* World stocks up 0.3 percent
* Fed meeting eyed; seen pausing on rates, new initiatives
* U.S. housing data lifts stock market sentiment
* BOJ raises spending on government bonds by a third
By Veronica Brown
LONDON, March 18 (Reuters) - World share prices rose on Wednesday, while European government debt fell with forecast-beating U.S. housing data prompting more optimism among investors after the last week's rally.
The stress that has scrambled markets for so long remained on radars, though, as a rare positive U.S. housing figure had no impact on European credit markets, allowing indexes to widen, while sterling dropped after Britain's unemployment rate spiked.

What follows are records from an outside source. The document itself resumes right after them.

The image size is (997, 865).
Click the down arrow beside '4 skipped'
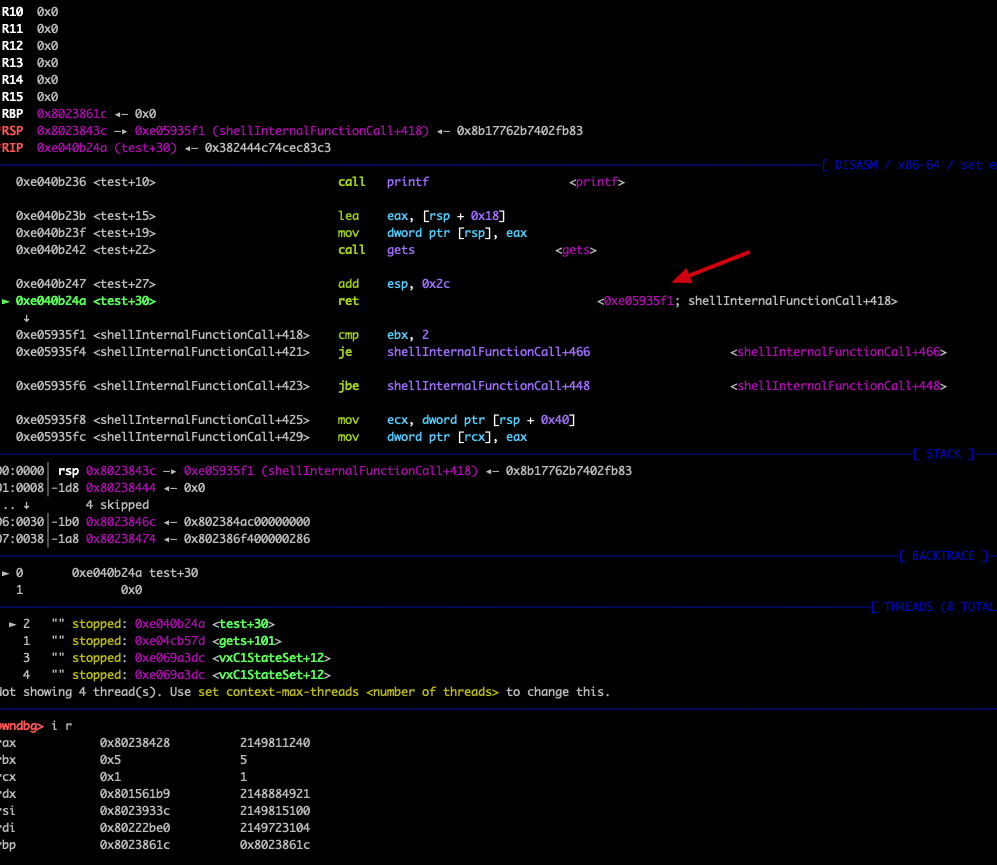point(26,505)
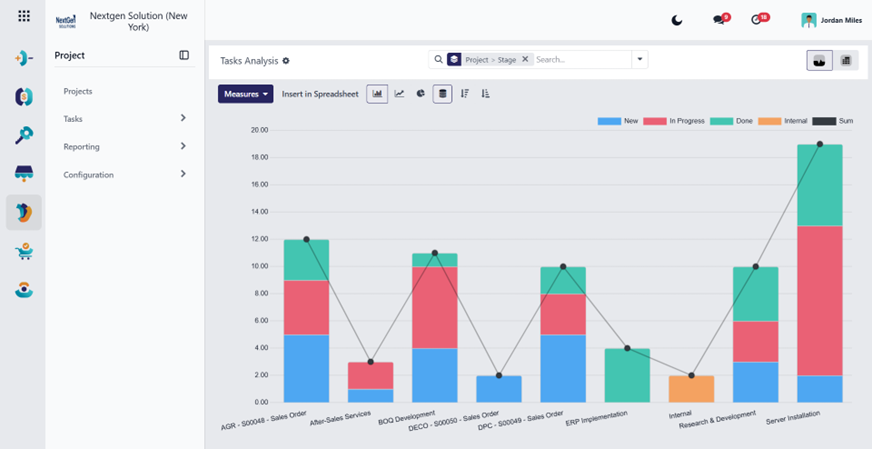Screen dimensions: 872x449
Task: Open the Projects menu item
Action: pos(78,91)
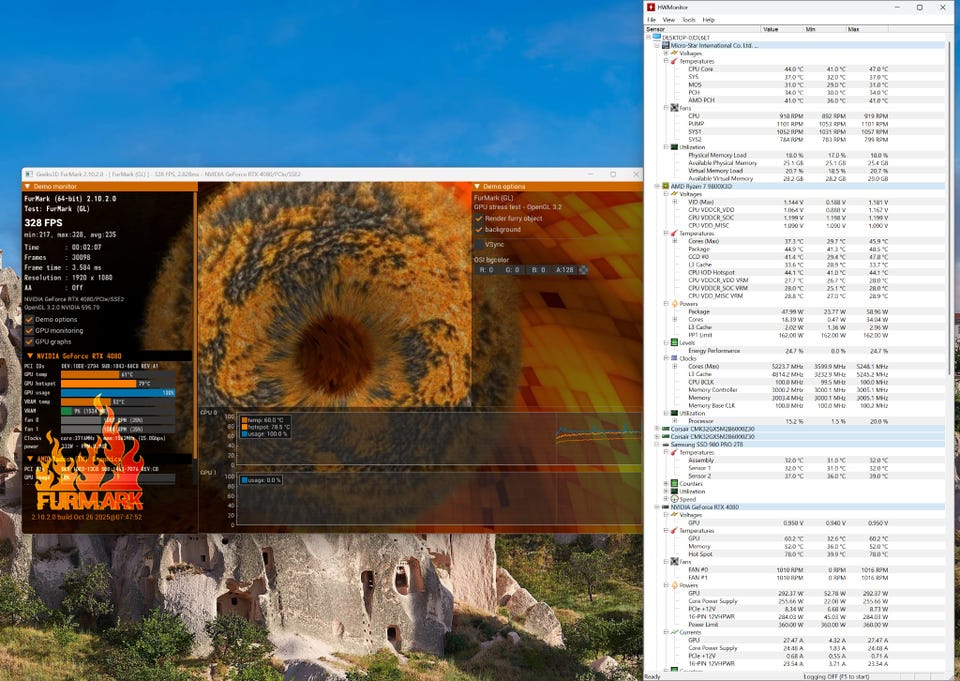Viewport: 960px width, 681px height.
Task: Click the OSI bgcolor R value field
Action: point(485,270)
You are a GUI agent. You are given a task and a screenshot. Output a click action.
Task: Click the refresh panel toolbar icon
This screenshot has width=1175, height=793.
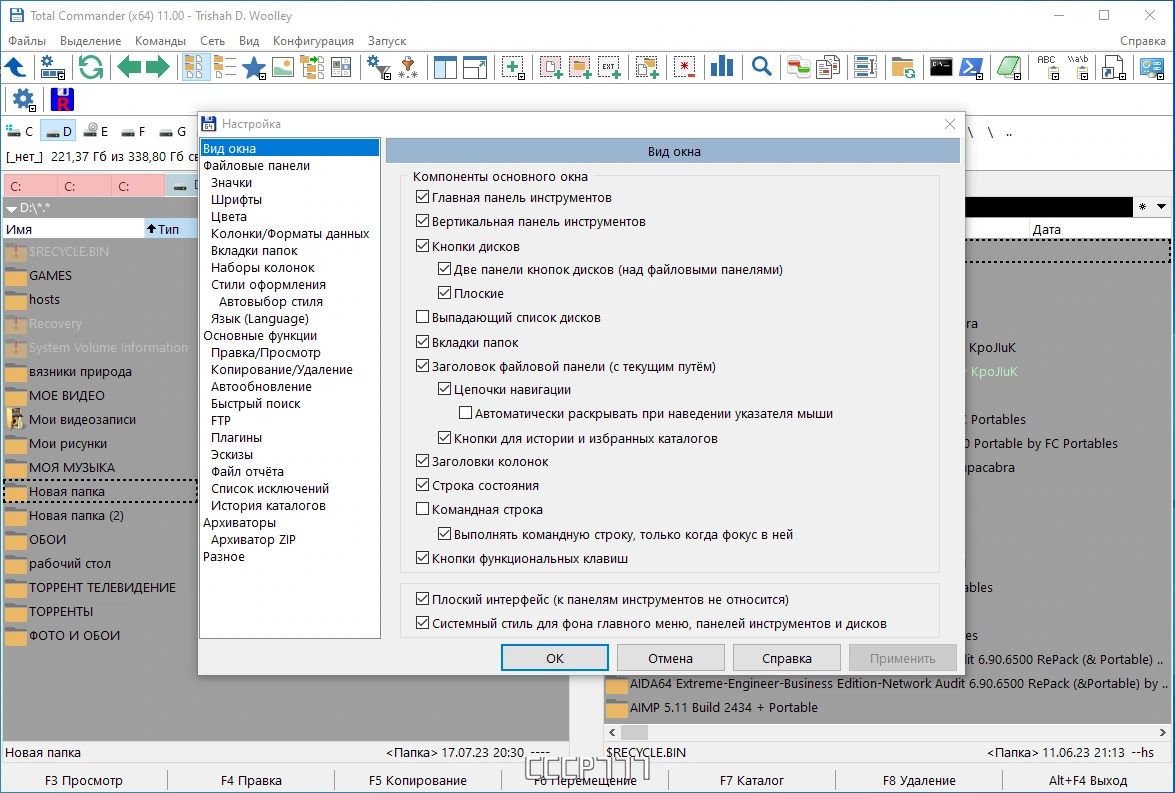[91, 67]
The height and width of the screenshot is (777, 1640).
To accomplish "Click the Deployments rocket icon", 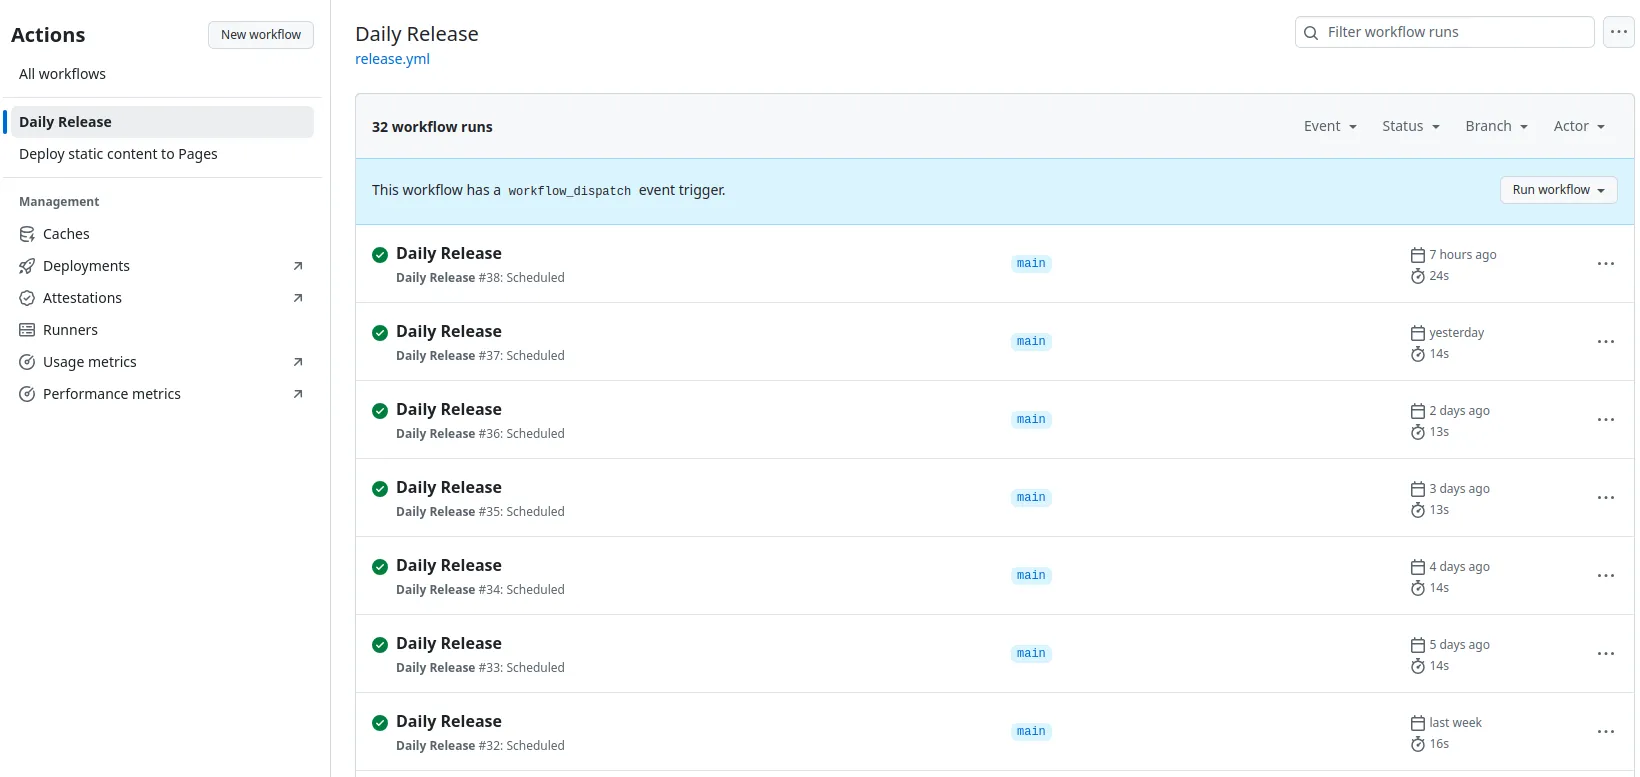I will (x=27, y=266).
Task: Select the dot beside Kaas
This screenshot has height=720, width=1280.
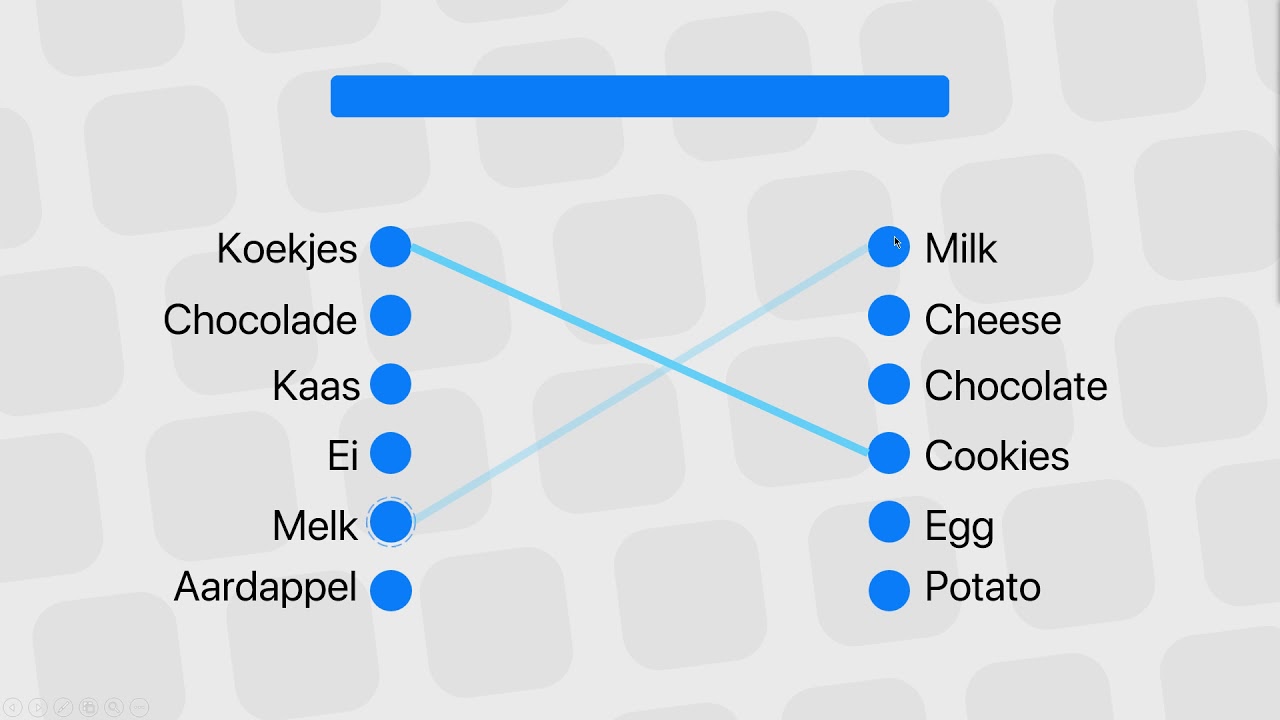Action: coord(391,384)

U.S. Treasury prices firmed slightly, while the dollar also rose a touch as attention turned to the Federal Reserve's policy outcome later in the day, and speculation over whether it will purchase government debt to keep interest rates low.
World stocks, as measured by MSCI's all country index rose 0.3 percent to 195.59.
European financials gained, with UniCredit up 7.4 percent early, after the company posted a 38 percent fall in 2008 net profit on Wednesday, ahead of analysts' forecasts.
A lot of the impetus came after figures on Tuesday showing a 22.2 percent surge in U.S. housing starts in February.
But analysts were sanguine on the recent purple patch for stocks, wary of several false starts ahead of further economic bad news.
"This is a correction but we're not going to go up every day, one swallow does not make a summer," said Howard Wheeldon, strategist at BGC markets.
That sense of caution was mirrored in European credit markets.
The Markit iTraxx Crossover index, made up of 50 mostly "junk"-rated credits, was at 1138 basis points at 0929 GMT, according to data from Markit, 33 basis points wider versus late on Tuesday.
The investment-grade Markit iTraxx Europe index was at 191.25 basis points, 3.25 basis points wider.
FED WATCH
Leading central banks are taking or contemplating a range of unconventional measures to maintain borrowing costs at an ultra-low level as they bid to drag economies out of a deep global downturn.
The Swiss National Bank has combined a rate cut with FX and bond market intervention, the Bank of England has started purchasing government debt with freshly created money, while the Bank of Japan has just sharply increased the level of debt it will buy to support the economy.
But the Fed is probably going to hold fire on plans to buy long-dated debt, analysts say, hoping that stimulus packages implemented so far will kick in soon.
"Expectations (that the Fed will announce a move towards buying U.S. government debt) have increased after the BoJ decision, but I think they may be disappointed," said Antje Prafcke at Commerzbank in Frankfurt.
The BOJ said overnight it was holding interest rates steady at 0.1 percent and increasing its outright buying of Japanese government bonds to 1.8 trillion yen ($18.28 billion) per month from 1.4 trillion yen.
On currency markets, the dollar was up a quarter percent against a basket of major currencies, while sterling dived to a 7-week low against the euro at 93.96 pence after data showing Britain's jobless rose above 2 million.